The songs, or standards, known to us today as "The Great American Songbook" flourished from the mid 1920s to about 1950. Singer Carmen McRae popularized the term with her 1972 album, The Great American Songbook. As WRTI’s Susan Lewis reports, a new book on the subject shines light on the role of jazz in the rise, fall, and rebirth of these great American songs.
Radio script:
What's a standard? "A song that is capable of being played and interpreted again and again, by different performers in creative ways. They're songs that have stood the test of time. In the 1920s to the early '50s, between 300 to 400 standards were composed." --Ben Yagoda
Susan Lewis: Fueled by Tin Pan Alley, Broadway shows, and Hollywood movies, composers and lyricists, among them Cole Porter, the Gershwins, Rodgers and Hart, Jerome Kern and Harold Arlen, wrote songs that became standards. Ben Yagoda, author of The B Side: The Death of Tin Pan Alley and the Rebirth of the Great American Song, believes jazz was key.
Ben Yagoda: Most of those composers deeply understood jazz – and once they wrote a song, a great jazz musician could do new things with it.
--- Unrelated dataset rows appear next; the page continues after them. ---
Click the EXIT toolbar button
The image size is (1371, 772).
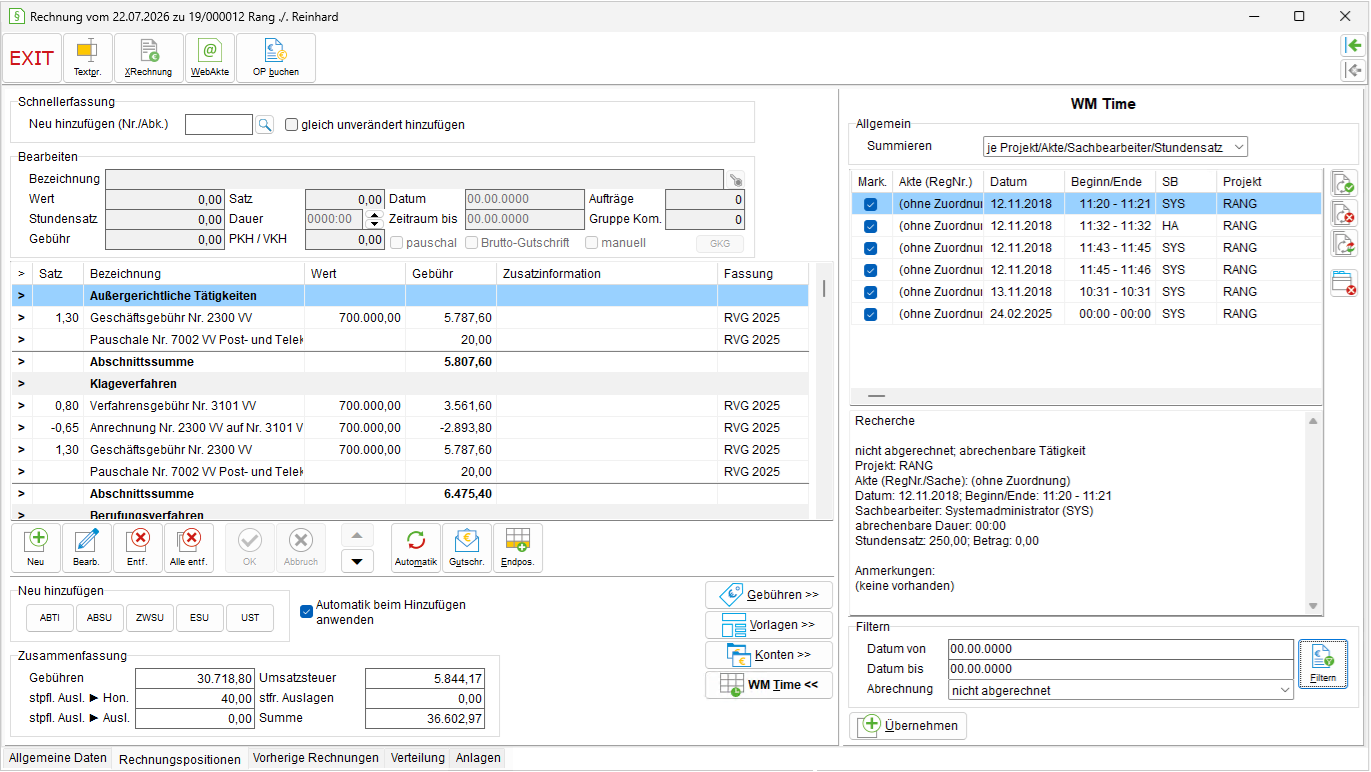(32, 58)
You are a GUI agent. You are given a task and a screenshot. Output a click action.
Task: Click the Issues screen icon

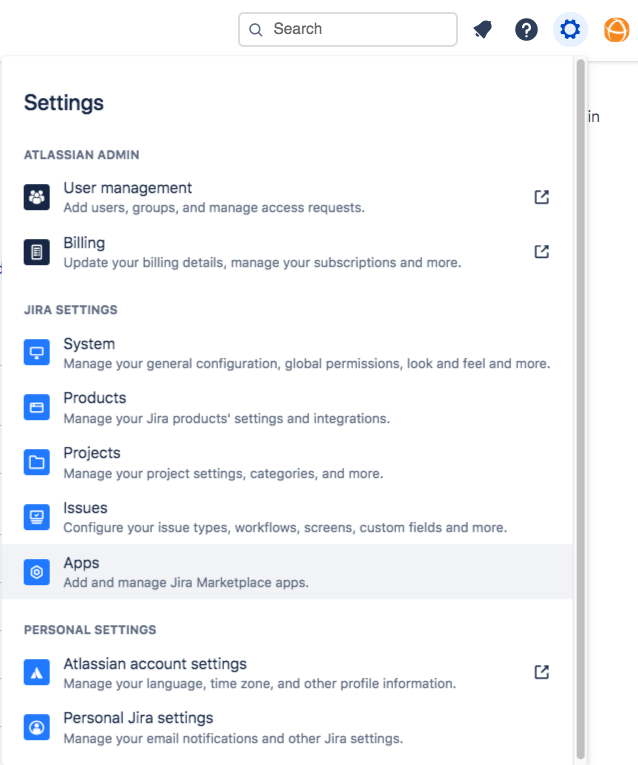pyautogui.click(x=37, y=517)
SL: The composition of standards dried up in the years after World War II. The Big-Band era ended, and some jazz artists went in different directions, with a greater focus on instrumental jazz. Yet jazz singers, like Ella Fitzgerald and Carmen McRae, were among those who kept the songs alive.
BY: Great vocalists...as well as jazz musicians like Oscar Peterson, realized that this is a canon, almost like of classical music – the way classical music is interpreted and reinterpreted by different performers...we can do the same thing.
SL: Yagoda says that great songs came back with the revival of that canon of jazz-based songs, and in a new trend in the '60s, coming out of rock, folk, and blues.
The B Side: The Death of Tin Pan Alley and the Rebirth of the Great American Song is now out from Riverhead Books.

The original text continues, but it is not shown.